**Exercise description:** Among the lines below, return each one that contains the word "will".

(Dataset excerpts)
Start of Block

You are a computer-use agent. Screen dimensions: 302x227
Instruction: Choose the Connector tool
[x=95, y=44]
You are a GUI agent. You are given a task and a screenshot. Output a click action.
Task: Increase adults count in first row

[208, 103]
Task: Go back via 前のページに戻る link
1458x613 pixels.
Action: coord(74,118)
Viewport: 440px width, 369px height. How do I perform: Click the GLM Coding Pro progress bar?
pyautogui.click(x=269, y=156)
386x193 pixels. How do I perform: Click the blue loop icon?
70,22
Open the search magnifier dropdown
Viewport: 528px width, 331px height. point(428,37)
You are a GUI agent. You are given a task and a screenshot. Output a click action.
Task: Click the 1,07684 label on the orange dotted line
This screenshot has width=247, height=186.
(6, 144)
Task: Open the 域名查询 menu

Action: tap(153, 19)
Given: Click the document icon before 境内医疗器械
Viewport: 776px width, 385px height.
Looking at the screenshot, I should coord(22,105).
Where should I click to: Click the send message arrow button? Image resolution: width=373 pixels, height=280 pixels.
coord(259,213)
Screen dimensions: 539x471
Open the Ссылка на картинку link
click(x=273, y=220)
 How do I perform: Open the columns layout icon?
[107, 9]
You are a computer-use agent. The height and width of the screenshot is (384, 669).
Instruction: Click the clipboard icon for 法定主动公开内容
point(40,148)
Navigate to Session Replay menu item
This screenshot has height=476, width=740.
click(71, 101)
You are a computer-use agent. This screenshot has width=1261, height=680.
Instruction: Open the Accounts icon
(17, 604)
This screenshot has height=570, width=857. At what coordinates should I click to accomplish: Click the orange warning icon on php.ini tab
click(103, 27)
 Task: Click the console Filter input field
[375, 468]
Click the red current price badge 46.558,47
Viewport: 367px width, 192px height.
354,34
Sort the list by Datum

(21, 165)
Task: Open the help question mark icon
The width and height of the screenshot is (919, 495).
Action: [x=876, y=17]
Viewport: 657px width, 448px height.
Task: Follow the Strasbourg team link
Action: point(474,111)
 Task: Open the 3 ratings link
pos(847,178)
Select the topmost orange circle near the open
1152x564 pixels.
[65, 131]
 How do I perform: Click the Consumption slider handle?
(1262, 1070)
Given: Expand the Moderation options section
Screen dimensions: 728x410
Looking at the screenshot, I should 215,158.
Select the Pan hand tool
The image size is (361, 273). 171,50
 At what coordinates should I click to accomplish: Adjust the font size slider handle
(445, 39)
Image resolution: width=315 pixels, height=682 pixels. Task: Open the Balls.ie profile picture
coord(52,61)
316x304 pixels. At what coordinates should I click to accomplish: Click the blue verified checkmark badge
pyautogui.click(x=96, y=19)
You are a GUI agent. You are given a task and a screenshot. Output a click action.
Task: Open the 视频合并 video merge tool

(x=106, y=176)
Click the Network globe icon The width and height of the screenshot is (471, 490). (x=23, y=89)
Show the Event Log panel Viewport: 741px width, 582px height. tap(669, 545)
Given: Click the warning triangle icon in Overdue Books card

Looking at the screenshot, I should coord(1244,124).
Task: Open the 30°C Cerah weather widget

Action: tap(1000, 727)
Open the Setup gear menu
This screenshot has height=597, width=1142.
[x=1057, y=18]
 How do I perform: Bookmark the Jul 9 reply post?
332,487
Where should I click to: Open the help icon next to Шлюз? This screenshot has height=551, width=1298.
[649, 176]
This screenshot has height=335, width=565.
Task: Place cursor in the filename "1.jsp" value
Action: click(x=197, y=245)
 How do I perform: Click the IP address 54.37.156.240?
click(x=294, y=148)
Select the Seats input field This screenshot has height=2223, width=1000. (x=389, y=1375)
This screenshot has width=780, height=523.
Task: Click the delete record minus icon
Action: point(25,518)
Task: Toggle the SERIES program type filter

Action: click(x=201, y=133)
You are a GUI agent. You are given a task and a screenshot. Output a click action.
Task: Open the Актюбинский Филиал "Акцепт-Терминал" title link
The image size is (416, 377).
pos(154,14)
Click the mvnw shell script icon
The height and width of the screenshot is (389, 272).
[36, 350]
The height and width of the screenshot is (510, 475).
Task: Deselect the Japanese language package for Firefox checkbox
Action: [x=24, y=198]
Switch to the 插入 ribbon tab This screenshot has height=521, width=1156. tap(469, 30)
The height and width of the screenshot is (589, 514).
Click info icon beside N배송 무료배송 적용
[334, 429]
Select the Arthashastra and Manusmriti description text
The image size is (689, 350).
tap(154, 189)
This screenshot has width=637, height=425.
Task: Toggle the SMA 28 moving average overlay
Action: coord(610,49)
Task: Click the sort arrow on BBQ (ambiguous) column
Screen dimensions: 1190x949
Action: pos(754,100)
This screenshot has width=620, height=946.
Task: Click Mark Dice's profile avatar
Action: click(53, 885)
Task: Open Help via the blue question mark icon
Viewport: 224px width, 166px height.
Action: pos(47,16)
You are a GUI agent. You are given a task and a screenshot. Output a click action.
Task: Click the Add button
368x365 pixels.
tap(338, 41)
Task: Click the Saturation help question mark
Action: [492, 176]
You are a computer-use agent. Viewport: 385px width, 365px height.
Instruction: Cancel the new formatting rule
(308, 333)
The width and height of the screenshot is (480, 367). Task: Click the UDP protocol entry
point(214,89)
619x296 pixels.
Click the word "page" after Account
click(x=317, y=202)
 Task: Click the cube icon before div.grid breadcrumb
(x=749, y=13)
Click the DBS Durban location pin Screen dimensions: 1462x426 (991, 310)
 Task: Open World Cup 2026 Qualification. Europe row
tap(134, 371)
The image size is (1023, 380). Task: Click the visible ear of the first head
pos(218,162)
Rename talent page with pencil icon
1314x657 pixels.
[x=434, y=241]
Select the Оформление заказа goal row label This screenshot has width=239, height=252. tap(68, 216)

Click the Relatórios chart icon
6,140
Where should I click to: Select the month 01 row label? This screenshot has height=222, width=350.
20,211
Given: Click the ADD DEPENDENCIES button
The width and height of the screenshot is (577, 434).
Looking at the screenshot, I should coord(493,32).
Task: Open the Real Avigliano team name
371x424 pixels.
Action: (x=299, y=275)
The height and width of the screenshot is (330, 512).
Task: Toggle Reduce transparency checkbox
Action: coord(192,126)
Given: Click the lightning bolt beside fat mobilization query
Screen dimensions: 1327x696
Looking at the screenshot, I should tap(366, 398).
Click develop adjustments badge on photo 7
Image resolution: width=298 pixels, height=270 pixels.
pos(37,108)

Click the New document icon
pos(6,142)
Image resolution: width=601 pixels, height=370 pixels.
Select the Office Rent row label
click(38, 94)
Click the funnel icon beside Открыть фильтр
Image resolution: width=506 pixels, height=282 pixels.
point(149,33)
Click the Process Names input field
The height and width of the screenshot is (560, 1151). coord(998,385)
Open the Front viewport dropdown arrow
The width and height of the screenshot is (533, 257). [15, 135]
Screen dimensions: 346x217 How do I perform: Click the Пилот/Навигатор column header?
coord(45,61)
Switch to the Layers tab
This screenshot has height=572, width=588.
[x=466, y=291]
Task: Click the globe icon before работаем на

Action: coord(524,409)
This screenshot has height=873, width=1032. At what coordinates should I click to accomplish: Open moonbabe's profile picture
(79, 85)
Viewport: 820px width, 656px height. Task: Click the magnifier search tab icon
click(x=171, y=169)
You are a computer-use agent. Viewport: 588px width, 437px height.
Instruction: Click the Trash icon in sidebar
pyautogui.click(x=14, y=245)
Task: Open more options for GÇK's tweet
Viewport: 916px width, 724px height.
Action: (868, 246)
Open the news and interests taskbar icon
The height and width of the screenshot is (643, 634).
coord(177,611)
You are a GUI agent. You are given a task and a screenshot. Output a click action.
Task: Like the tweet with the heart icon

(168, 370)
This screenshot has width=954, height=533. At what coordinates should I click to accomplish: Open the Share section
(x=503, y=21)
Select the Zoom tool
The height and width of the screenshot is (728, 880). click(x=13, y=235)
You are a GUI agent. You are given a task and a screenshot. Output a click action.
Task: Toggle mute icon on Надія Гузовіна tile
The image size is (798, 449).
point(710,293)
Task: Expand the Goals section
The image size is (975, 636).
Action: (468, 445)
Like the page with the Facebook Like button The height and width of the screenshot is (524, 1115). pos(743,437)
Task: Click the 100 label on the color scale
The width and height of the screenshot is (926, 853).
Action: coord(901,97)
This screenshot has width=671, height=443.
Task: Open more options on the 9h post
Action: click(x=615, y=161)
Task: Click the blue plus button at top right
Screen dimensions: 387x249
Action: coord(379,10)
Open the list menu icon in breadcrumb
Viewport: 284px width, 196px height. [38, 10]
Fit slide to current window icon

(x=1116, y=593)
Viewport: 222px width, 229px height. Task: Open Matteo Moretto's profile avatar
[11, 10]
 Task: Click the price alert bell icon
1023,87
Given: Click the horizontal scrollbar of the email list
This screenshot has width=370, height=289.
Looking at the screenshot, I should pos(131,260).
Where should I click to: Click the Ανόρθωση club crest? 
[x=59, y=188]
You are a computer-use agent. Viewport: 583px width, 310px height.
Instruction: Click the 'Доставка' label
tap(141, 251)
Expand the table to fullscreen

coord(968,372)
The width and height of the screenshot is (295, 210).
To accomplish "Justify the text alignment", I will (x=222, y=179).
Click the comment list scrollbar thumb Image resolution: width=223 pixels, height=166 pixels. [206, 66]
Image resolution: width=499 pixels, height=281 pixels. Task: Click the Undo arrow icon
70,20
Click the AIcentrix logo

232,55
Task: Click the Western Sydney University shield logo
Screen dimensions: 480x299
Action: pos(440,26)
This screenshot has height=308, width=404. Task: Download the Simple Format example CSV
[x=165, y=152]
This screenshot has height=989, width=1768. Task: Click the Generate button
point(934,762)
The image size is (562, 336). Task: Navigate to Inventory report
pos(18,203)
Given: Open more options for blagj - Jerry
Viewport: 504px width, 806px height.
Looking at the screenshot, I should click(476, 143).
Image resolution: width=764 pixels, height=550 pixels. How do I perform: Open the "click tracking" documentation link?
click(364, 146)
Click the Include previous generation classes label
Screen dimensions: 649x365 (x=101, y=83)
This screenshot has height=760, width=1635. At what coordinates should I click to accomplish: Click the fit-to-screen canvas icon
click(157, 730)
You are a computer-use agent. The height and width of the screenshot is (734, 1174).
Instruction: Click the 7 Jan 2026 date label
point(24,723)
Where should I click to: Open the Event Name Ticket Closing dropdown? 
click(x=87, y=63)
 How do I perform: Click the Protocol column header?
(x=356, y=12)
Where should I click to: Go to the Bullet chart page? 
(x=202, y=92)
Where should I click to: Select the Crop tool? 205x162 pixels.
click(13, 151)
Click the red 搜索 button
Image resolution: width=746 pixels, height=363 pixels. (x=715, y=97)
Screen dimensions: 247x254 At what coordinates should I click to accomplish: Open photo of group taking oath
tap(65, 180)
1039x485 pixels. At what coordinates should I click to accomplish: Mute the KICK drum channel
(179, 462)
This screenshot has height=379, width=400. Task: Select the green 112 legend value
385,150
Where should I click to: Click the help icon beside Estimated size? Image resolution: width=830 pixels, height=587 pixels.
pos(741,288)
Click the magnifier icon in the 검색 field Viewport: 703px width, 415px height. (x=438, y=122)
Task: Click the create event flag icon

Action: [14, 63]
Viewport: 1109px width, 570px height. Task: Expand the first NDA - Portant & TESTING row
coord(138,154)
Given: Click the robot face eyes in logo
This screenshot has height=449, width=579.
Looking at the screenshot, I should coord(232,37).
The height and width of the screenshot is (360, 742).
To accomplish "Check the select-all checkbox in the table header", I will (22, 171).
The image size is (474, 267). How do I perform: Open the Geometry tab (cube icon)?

End of Block

**Answer below:**
To accomplish "Justify the text alignment", I will (x=222, y=179).
To accomplish "Check the select-all checkbox in the table header", I will (22, 171).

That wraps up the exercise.